> **DATA**
begin

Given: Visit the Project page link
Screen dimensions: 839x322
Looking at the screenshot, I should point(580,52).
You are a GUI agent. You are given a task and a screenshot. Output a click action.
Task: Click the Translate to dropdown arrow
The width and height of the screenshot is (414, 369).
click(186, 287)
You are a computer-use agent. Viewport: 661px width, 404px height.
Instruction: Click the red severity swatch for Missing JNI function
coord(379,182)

end
begin

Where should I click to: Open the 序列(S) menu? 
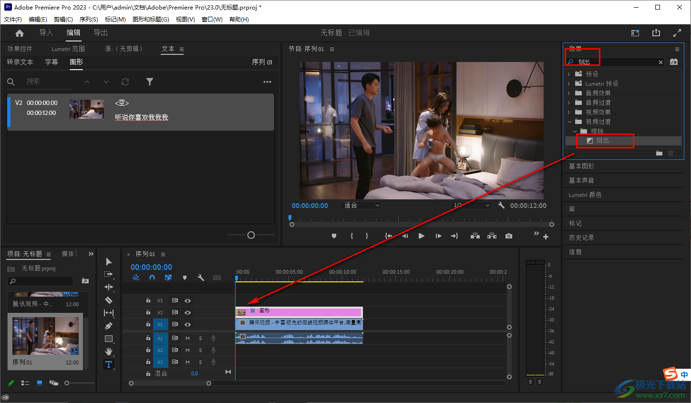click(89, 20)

end

> **WHAT YOU ARE ASKED TO DO**
Can you format the data from the line containing "You are a GUI" through the line containing "coord(379,182)", both included, as a JSON list of strings with one string per line and no blank lines?

> **SOLUTION BELOW**
[
  "You are a GUI agent. You are given a task and a screenshot. Output a click action.",
  "Task: Click the Translate to dropdown arrow",
  "The width and height of the screenshot is (414, 369).",
  "click(186, 287)",
  "You are a computer-use agent. Viewport: 661px width, 404px height.",
  "Instruction: Click the red severity swatch for Missing JNI function",
  "coord(379,182)"
]